Informing humanitarians worldwide 24/7 — a service provided by UN OCHA

Kenya

Successful distribution of life-preserving vaccines

by Katja Weber, 2012/01/12

As so often, it is the children who are affected worst: the polio virus mostly afflicts girls and boys aged between three and eight years. Therefore, polio is also commonly referred to as “infantile paralysis”.

In Germany, polio has been eradicated – and the World Health Organisation (WHO) has made it their aim to continue to exterminate the virus all over the world over the next decades. An absolute precondition for achieving this aim is to vaccinate all infants on our earth. And to promote better hygienic conditions, as the pathogens are picked up via the digestive tract.

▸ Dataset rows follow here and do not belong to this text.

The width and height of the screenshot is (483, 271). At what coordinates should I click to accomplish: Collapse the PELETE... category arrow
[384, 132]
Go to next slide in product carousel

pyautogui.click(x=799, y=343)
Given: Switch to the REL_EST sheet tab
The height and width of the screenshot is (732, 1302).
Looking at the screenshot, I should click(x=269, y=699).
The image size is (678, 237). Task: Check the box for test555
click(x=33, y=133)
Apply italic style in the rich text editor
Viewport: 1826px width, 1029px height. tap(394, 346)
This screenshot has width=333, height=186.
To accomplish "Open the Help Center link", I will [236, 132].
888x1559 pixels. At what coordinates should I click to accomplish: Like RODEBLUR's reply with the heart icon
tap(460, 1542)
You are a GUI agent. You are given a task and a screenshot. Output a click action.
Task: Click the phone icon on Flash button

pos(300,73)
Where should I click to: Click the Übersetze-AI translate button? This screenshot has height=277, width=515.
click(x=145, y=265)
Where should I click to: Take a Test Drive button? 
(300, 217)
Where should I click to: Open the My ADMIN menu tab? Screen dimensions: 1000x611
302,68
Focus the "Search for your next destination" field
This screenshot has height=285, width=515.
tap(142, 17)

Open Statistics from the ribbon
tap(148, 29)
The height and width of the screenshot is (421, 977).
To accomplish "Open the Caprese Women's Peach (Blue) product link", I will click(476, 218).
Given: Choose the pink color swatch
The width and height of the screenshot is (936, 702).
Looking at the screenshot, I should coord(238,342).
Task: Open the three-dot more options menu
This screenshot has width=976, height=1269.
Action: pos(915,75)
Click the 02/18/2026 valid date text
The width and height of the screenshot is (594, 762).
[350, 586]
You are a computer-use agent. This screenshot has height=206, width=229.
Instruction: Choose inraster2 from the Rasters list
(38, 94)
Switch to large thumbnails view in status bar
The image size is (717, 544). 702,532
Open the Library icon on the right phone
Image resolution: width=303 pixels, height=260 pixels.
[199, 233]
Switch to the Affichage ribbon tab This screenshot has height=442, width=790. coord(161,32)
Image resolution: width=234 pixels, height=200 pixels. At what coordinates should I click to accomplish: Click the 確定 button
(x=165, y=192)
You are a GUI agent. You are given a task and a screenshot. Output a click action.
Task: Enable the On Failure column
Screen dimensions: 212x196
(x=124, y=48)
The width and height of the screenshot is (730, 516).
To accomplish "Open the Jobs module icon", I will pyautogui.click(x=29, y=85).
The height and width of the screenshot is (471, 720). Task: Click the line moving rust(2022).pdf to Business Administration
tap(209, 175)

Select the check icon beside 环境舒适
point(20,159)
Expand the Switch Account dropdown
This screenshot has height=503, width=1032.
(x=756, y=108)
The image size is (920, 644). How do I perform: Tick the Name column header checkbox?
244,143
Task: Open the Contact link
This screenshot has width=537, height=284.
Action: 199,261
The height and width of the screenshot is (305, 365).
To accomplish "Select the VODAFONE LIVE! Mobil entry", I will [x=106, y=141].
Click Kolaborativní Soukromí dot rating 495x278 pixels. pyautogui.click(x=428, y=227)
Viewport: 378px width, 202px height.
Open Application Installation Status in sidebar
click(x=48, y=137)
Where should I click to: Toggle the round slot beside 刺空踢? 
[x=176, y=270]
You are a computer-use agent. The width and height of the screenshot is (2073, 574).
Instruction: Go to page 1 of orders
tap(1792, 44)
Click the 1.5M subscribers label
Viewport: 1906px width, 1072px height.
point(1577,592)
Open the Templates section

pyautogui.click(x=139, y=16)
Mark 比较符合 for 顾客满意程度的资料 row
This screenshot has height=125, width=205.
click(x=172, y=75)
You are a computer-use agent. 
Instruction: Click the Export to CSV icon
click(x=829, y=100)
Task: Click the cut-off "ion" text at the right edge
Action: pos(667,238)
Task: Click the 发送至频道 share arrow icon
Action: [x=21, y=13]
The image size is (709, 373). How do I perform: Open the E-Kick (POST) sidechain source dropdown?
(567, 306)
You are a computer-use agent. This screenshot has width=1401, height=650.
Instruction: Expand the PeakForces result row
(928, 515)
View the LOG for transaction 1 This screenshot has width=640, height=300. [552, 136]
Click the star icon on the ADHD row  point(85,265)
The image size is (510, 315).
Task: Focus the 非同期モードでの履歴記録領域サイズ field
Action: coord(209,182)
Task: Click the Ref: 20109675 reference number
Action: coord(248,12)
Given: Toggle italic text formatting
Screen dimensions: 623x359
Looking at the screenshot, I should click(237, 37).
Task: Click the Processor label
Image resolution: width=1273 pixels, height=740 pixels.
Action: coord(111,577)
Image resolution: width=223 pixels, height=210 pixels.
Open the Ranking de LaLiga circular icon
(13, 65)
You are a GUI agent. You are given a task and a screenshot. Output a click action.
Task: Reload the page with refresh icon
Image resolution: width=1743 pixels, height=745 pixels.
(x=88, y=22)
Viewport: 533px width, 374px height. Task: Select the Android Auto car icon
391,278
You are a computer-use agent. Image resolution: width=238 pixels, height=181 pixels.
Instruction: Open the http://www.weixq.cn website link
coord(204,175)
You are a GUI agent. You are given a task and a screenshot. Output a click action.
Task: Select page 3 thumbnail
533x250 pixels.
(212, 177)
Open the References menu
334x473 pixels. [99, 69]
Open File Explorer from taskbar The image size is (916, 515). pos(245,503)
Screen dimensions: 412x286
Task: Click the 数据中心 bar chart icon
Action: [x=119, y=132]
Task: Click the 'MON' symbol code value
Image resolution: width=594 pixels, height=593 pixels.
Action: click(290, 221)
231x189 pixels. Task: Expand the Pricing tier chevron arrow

Right now, people in the poorest regions of Kenya are not only suffering from the drought. Due to a lack of development and the dismal sanitary conditions they are also exposed to diseases such as polio. It is a vicious circle of hopelessness: those who count paralysed children or adults among their family members are hampered further from development. They can hardly work, but they are just as hungry as everyone else.

For this reason, in December humedica supported a polio vaccination campaign of the Kenyan Ministry of Health in the east of the country, in the region around the provincial capital of Wajir. It is true that the ministry provides free vaccinations for all children below the age of five, but the problem of how the vaccines are taken to the children in the first place is still left to local health centres.

During the current wet season, there is almost no way for the health centres to reach their mission locations: the streets are not paved, huge areas are completely flooded, roads are no longer recognisable or consist only of mud. During the campaign, a vehicle transporting vaccines got stuck in the mud in the middle of the road to one of the centres for days.

The two rescue vehicles shared this fate. And even though the wet seasons will be over in January, it will still take months until the roads will be safely passable once more. In face of this emergency situation, humedica decided to once more make use of the possibilities of a helicopter for distributing the cooled vaccines to various vaccination centres.

Although sources of infection have mostly been eradicated in Kenya, the virus is nevertheless often imported from the neighbouring countries of South Sudan and Somalia. Herdsmen now and then cross the border when looking for fresh pastures for their cattle – and they carry along the virus as undesirable luggage.

“The people are already more prone to infectious diseases, due to their insufficient nutrition and the dismal hygienic conditions. Therefore it is important for us to fight polio among infants from the very beginning by means of vaccinations – although vaccination campaigns don’t look as spectacular as food distributions or a rescue operation”, remarks Dr. Mohamed Sheikh, Director for Medical Care of the province.

The helicopter flew back and forth between villages disposing of health centres and Wajir for about 14 hours with cooling boxes for the vaccines and several nurses on board. Dr. Mohamed Sheikh was grateful, even enthusiastic: “On three days we supplied villages which otherwise we could not have visited for weeks. The boxes of vaccines we could distribute and use immediately thanks to humedica will save lives!”